La nature des incivilités qu’il convenait de mettre en avant dans la communication ont été testées. Cinq thèmes majeurs ont été retenus, mettant en avant comportements incivils et règles de bien vivre en société. Il s’agit de la propreté, des nuisances sonores, de la fraude, des bousculades et de l’utilisation abusive du strapontin aux heures d’affluence.
Le ton volontairement humoristique et décalé n’est pas sans rappeler le registre des fables ou des maximes, cette idée s’imposant d’autant plus que chaque comportement incivil est symbolisé par un personnage à tête d’animal (photographe : Benoît Mauduech ; création 3D : Hervé Lopez/ M. Hyde).
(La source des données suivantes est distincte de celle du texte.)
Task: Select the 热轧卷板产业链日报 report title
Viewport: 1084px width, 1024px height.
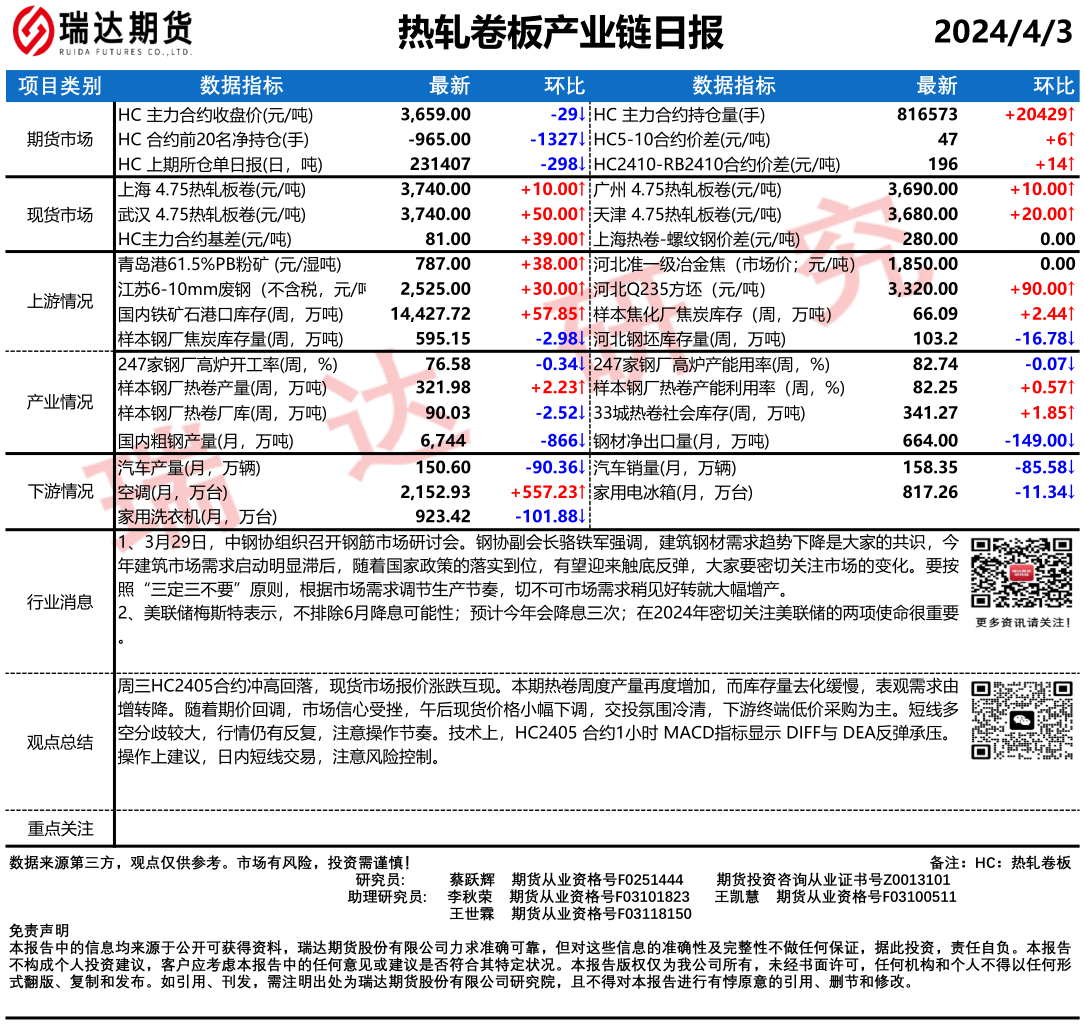Action: click(560, 32)
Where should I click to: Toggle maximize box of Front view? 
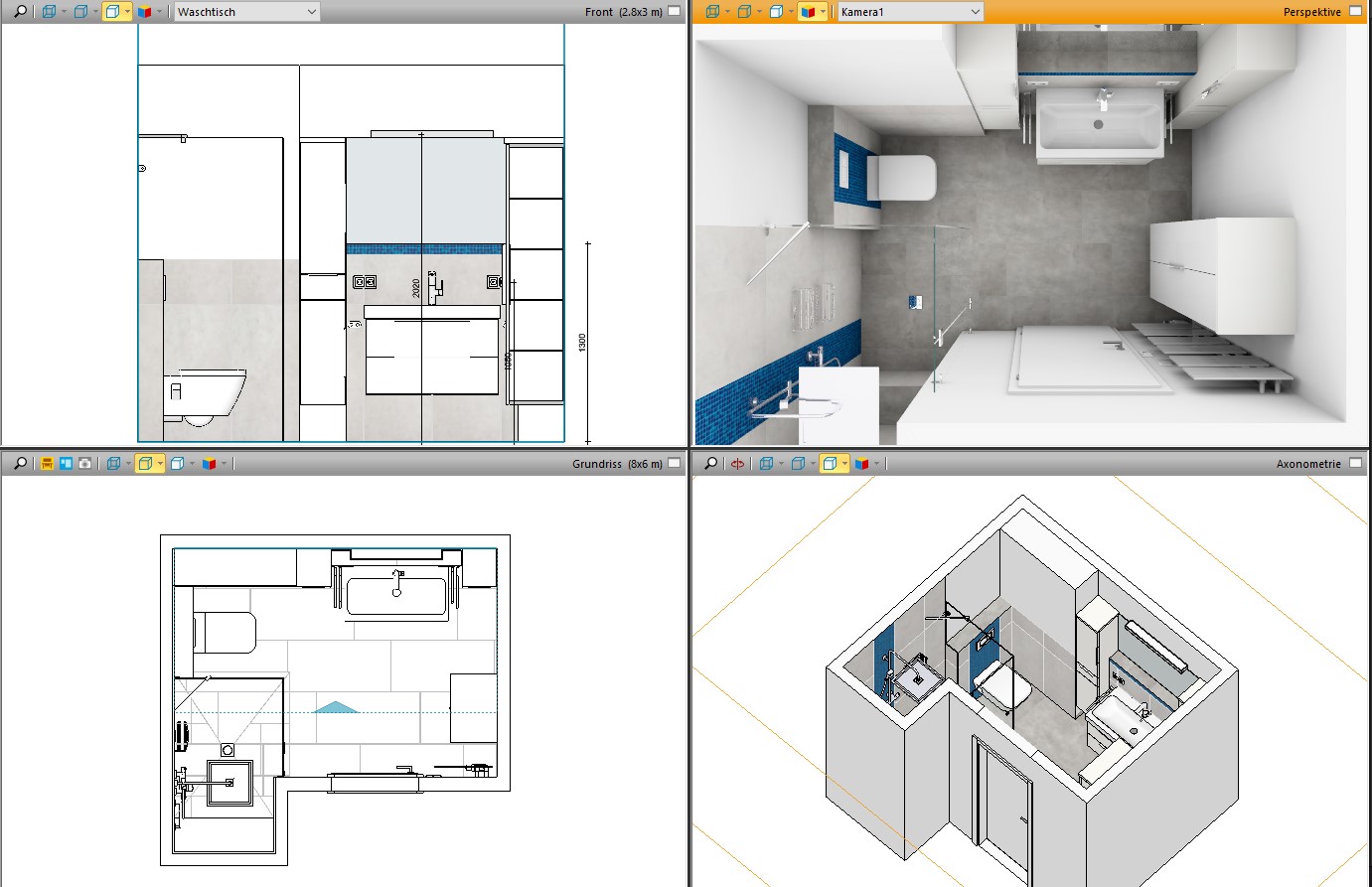click(x=674, y=12)
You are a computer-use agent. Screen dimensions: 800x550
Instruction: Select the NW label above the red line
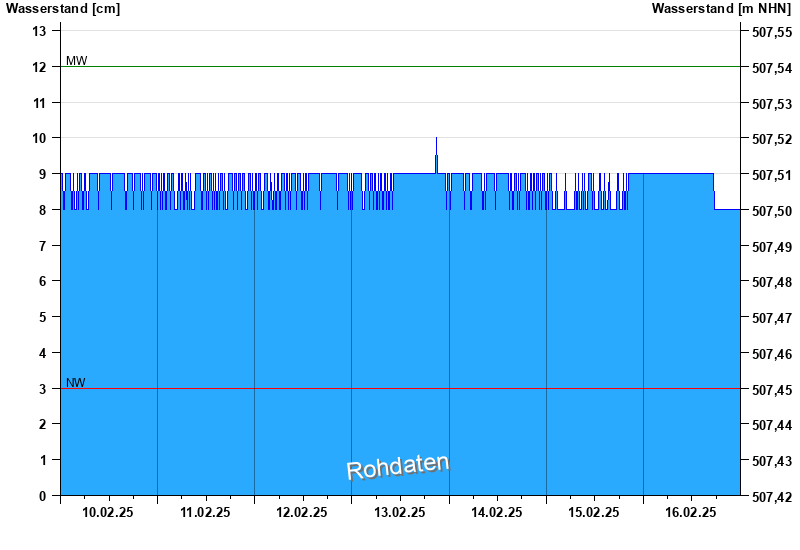(75, 383)
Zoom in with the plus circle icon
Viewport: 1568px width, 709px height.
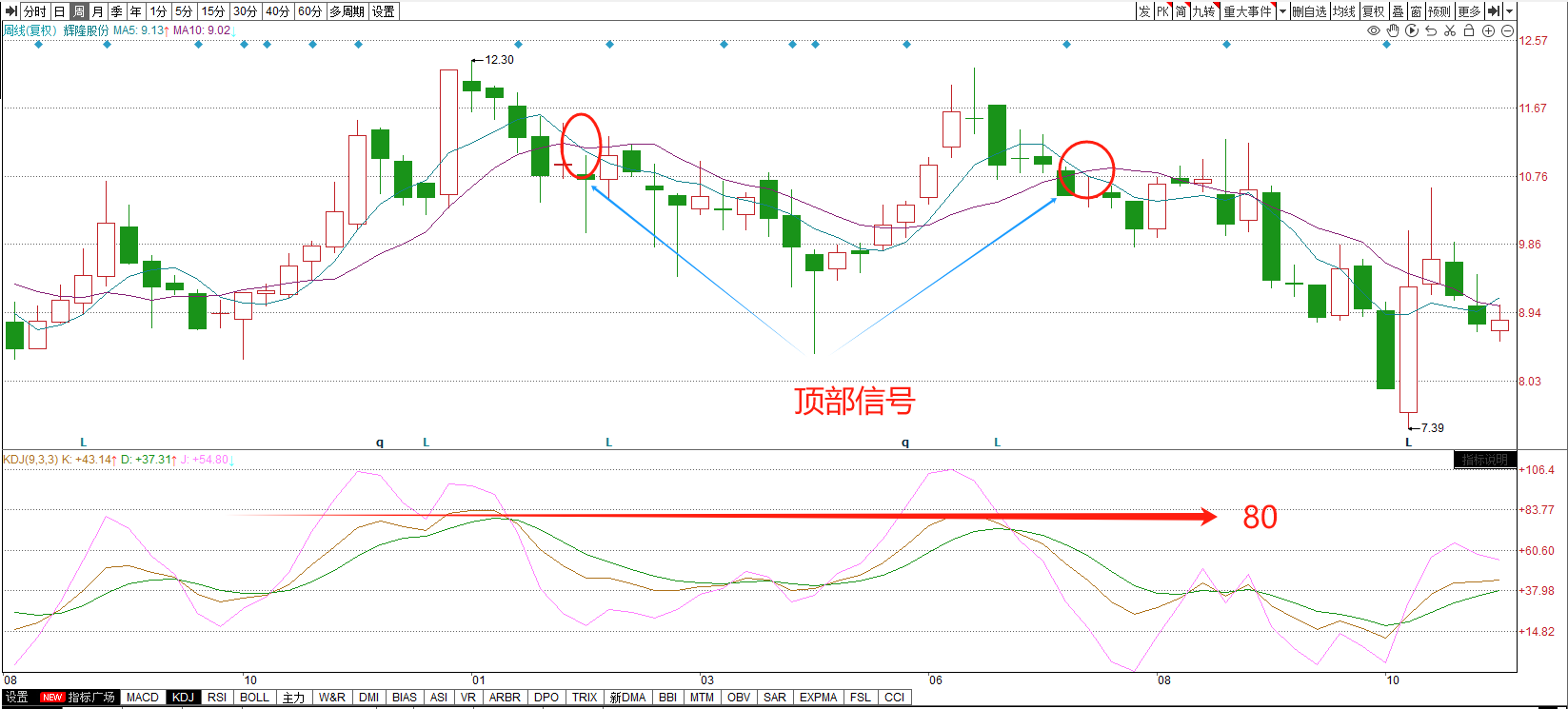[x=1489, y=30]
Cibler également les éditions régionales des magazines 
Dans ce dispositif multimodal, quel est le rôle du média magazine ? « La presse magazine, nous permet d’avoir une action forte auprès des voyageurs les plus leaders d’opinion », répond J.-P. Chiquiar. Et comme tous les leaders d’opinion qui sont amenés à se rendre à Paris n’habitent pas dans la capitale, « le media magazine, à travers ses éditions nationales mais aussi régionales offre l’opportunité de déployer la campagne au-delà du microcosme parisien ». Le plan média (AE : ZénithOptimédia) utilise les news et la presse féminine (Elle, Paris-Match, Le Nouvel Observateur, Courrier International, Télérama, Le Figaro Magazine, Psychologies…).